I just had a look at zillow, as imperfect as that is, it estimated my home value in Jan 2020 at $882K. It shot up during covid and peaked in May 2022 at $1.7M. It is now $1.2M. Anyway, the point is I think the private equity buying spree was also responsible for much of the run-up, which has since cooled off somewhat.



It's reasonable to wonder how rents and home values doubled over a few years when the population didn't.

It wasn't PE directly buying houses that falsely inflated housing costs, but how they laundered their collusion through software to manipulate the availability of housing across the nation and manufacture demand for property, with global effects. They just set themselves up to massively profit.

PE-backed rental price fixing software allowed a handful of property management companies to control up to 80% of all multi-family dwellings in the nation. They were able to make their repayment obligations by setting non-negotiable rents despite massively warehousing apartments (some areas were maintaining as low as 75% occupancy rates, far below the historical 95% failure threshold).

If you can't increase the population, just artificially shrink the housing supply. And when rental prices are determined by median house prices, and house prices are based on the affordability of rentals... the feedback loop should be apparent.


> It's reasonable to wonder how rents and home values doubled over a few years when the population didn't.

Is it a mystery? As I understand it, more people want to live in the same few places (where jobs are or are otherwise desirable). There are huge parts of the country where real estate is cheaper than ever.


Are you implying that this somehow explains the full price? Those same few places are also the best places to buy investment properties, and this fake demand (not buying to live there) increases prices too, and this impact could be huge.


10+ year resident of Vancouver (the Canadian one, eh) here. Saw a similar increase in both Van and Dallas during that time period, knew something fishy was going now.

Now we know it was a coordinated attack on all housing and equity using drug money. I still can't figure out if I should marvel at the events that have transpired or be scared shitless of the things to come. Guess we will figure out soon enough.


Zillow themselves were buying a lot of property that they planned to rent them or flip. They reversed course on that and ended up selling them all off.


Does Zillow keep the house to rent out or are they flipping them?
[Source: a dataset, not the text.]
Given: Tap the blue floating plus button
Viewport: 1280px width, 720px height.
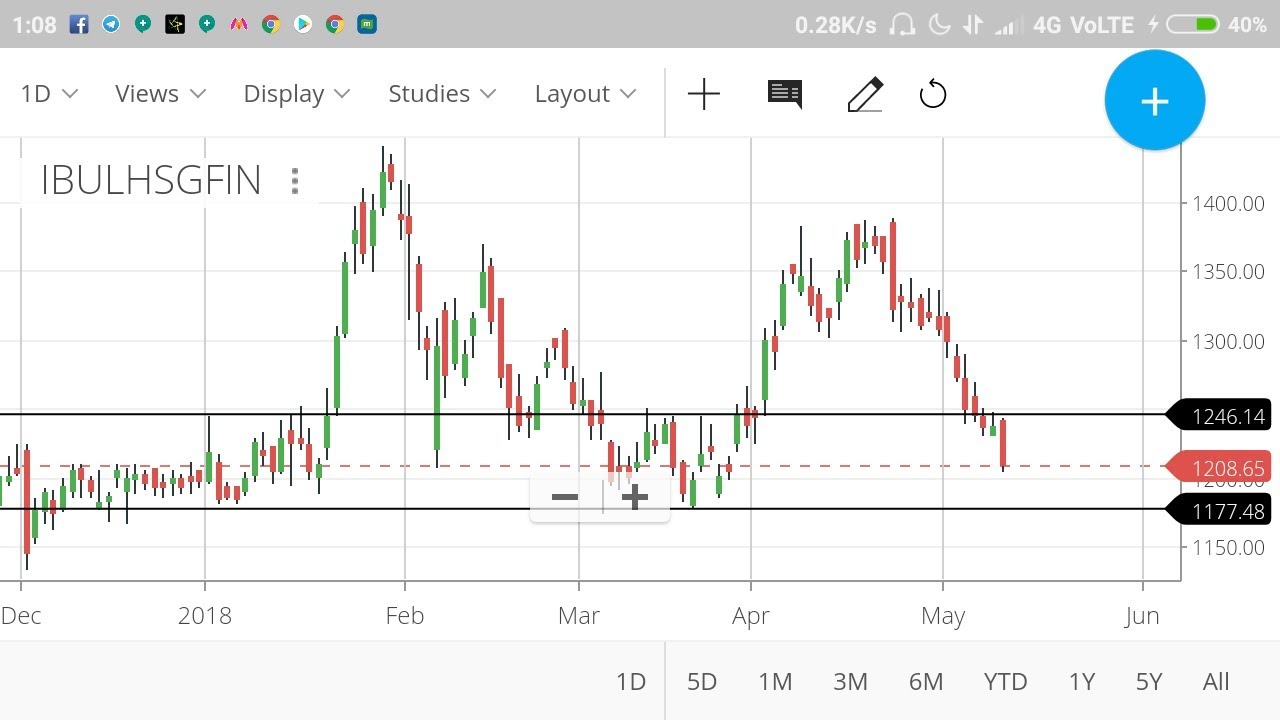Looking at the screenshot, I should (1155, 100).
Neither. They do cross-promote a company, Opendoor, that does flipping, but Zillow's main goal is trying to replace realtors (or, rather, REALTOR®s, because the term is a trademark that wormed its way into people thinking of it as a business category).


Zillow was buying and flipping houses but they stopped in 2021 and sold all of their properties.


[flagged]


Strong disagree. He's a local with firsthand experience and he's also provided specific numbers with examples. Your comment is a pointless quip.